In the answer, each line must appear exactly as in the records, and no picture may appear.

*** RECORDS SHOWN ***

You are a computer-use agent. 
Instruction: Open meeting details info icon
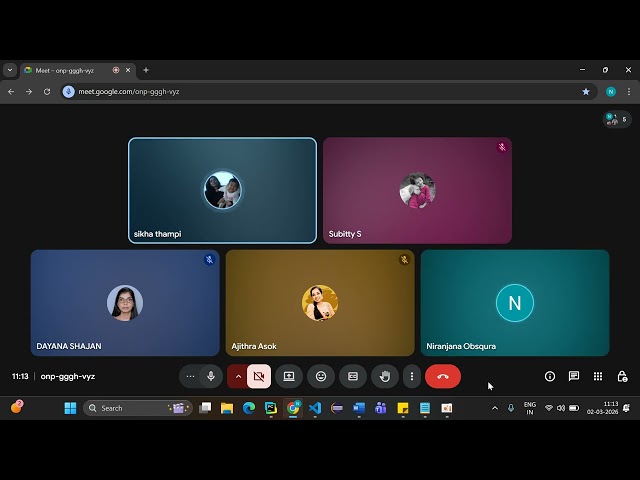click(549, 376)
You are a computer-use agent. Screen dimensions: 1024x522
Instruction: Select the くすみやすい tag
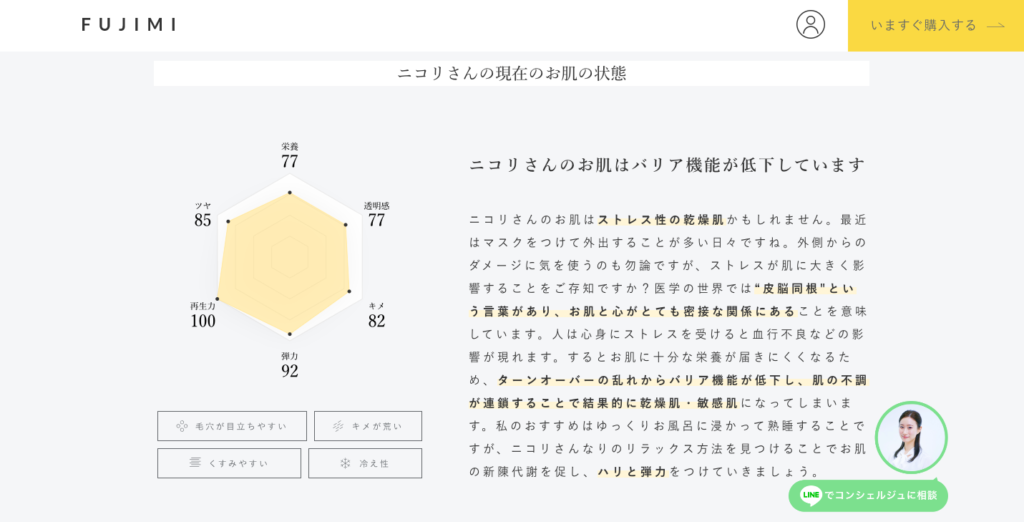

*** End of RECORDS SHOWN ***

[ANSWER TO THIS EXERCISE]
You are a computer-use agent. 
Instruction: Open meeting details info icon
click(549, 376)
You are a computer-use agent. Screen dimensions: 1024x522
Instruction: Select the くすみやすい tag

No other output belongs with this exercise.